ESTABELECIMENTOS PRISIONAIS COMPATÍVEIS COM A ORIENTAÇÃO SEXUAL DAS PESSOAS PRESAS

22/02/2018

Nesta semana, chamou atenção da comunidade jurídica a decisão proferida pelo Ministro Roberto Barroso, do Supremo Tribunal Federal, nos autos do HC 152.491, de São Paulo, determinando que dois réus transexuais fossem colocados em estabelecimento prisional compatível com suas respectivas orientações sexuais.

A questão de fundo, que raras vezes vem enfrentada com seriedade nos processos e nas decisões judiciais, diz respeito à situação de cumprimento de pena privativa de liberdade dos transexuais no sistema penitenciário brasileiro.

A nossa Lei de Execução Penal (Lei nº 7.210/84), no art. 5º, dispõe que “os condenados serão classificados, segundo os seus antecedentes e personalidade, para orientar a individualização da execução penal”, nada mencionando acerca da orientação sexual, o mesmo ocorrendo em outros dispositivos legais, que apenas admitem a duplicidade de gênero: masculino e feminino.

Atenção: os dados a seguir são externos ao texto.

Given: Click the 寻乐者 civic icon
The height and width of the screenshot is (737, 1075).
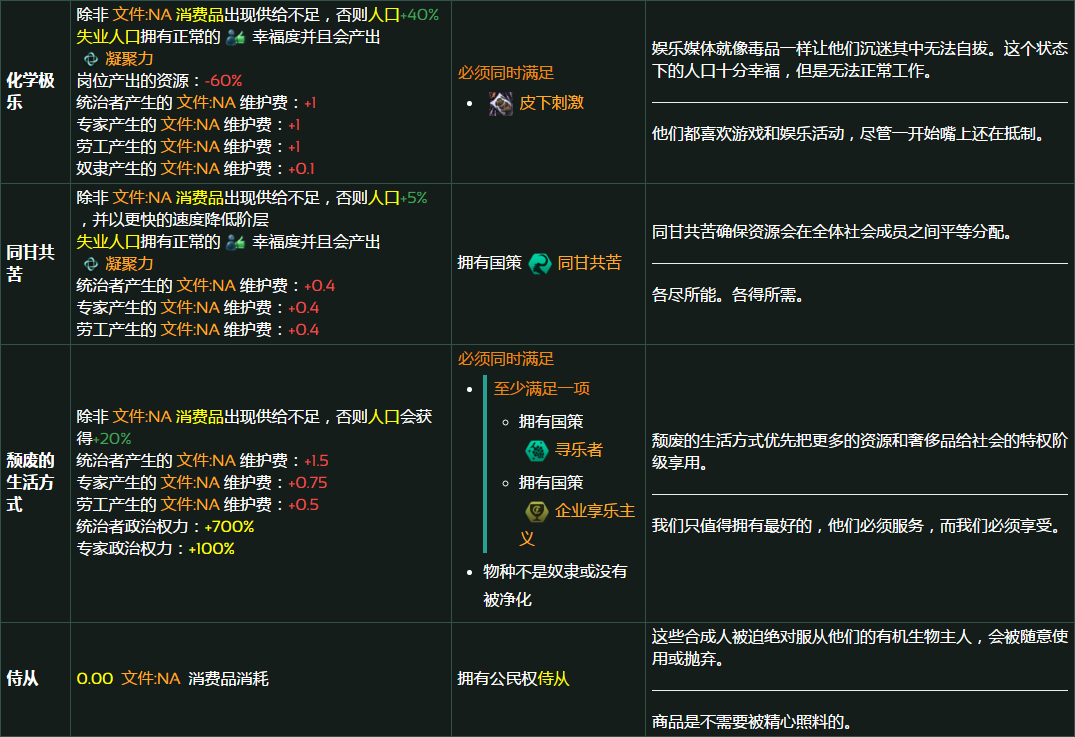Looking at the screenshot, I should pyautogui.click(x=535, y=450).
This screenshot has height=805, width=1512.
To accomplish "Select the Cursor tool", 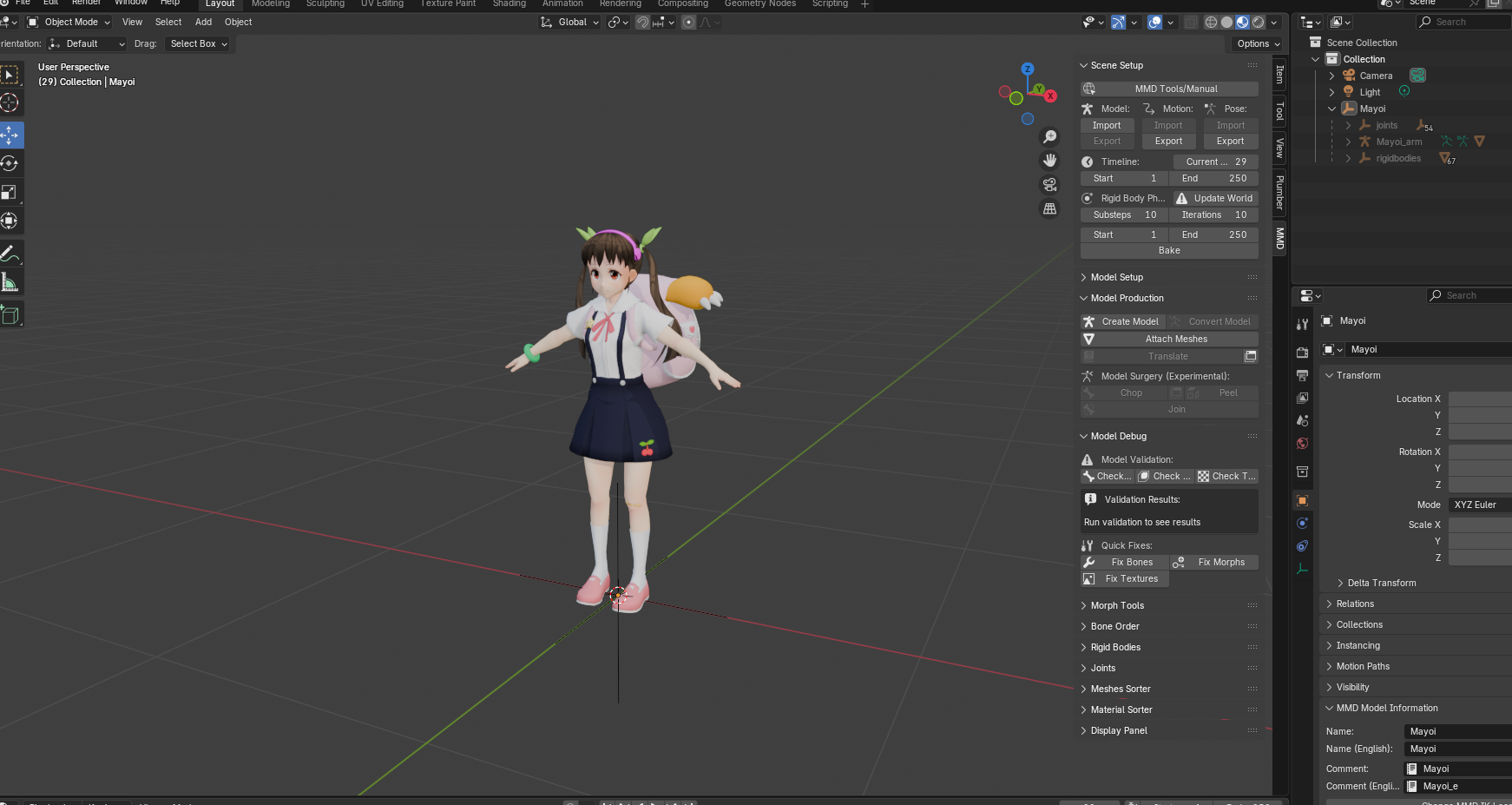I will (10, 103).
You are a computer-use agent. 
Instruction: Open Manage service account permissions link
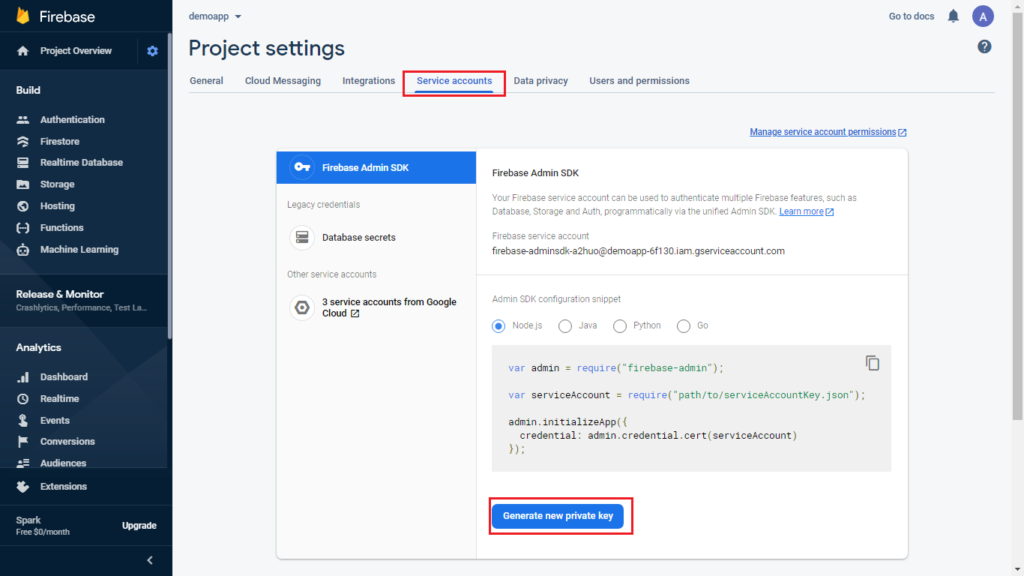(x=827, y=132)
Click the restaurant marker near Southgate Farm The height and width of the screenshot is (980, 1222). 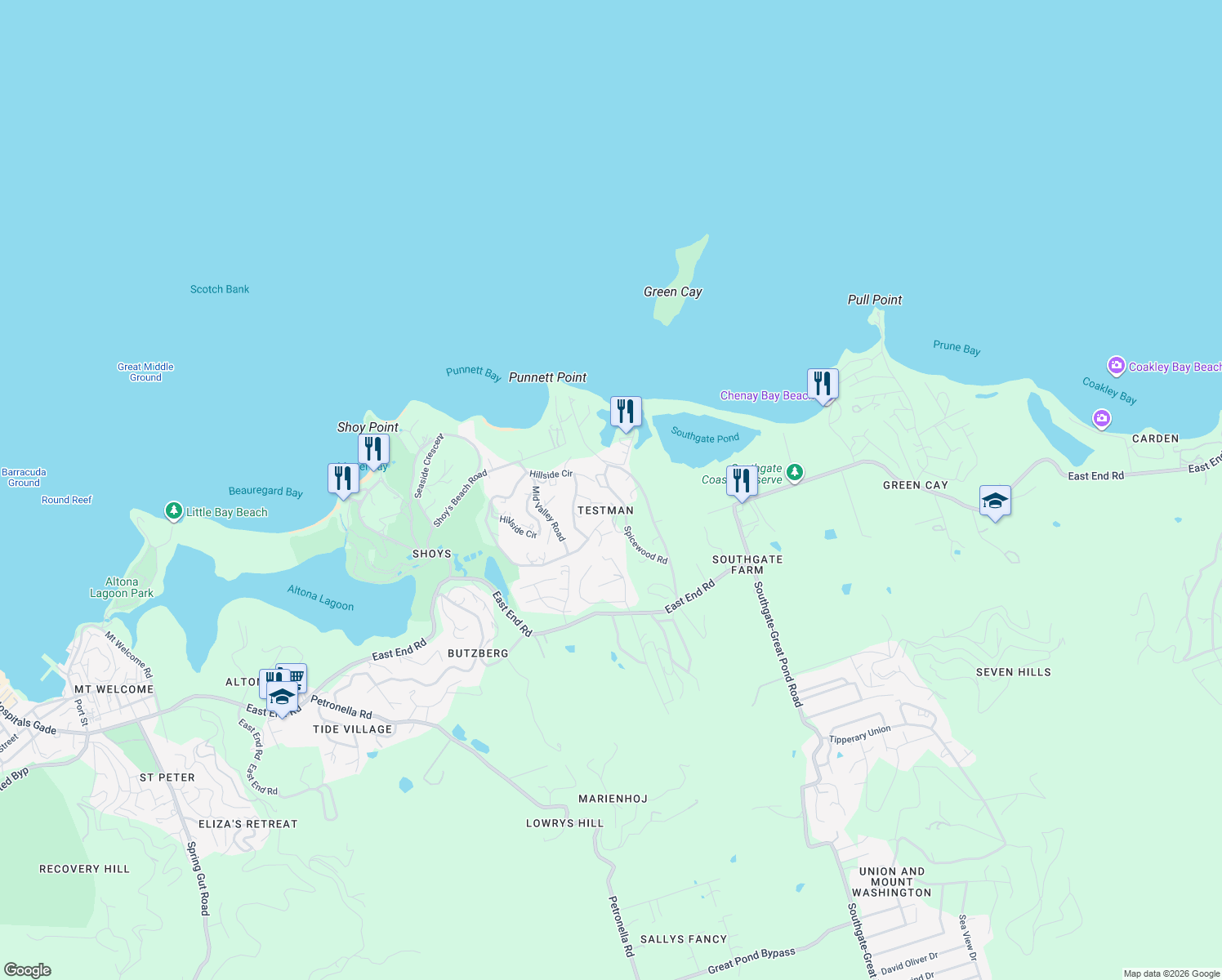point(742,479)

Ao tratar dos estabelecimentos penais, os arts. 82 e seguintes da Lei de Execução Penal apenas disciplinam regras de separação entre homens e mulheres, indicando que estas últimas e os maiores de sessenta anos, separadamente, devem ser recolhidos a estabelecimento próprio e adequado à sua condição pessoal.

O “habeas corpus” que mencionamos acima, com pedido de concessão de liminar, impetrado junto ao Supremo Tribunal Federal contra acórdão unânime da Quinta Turma do Superior Tribunal de Justiça, não teve como objeto a discussão sobre a situação dos transexuais no sistema prisional, buscando apenas que um dos condenados aguardasse o processo em liberdade, já que sentenciado em primeira e segunda instância perante a Justiça Paulista.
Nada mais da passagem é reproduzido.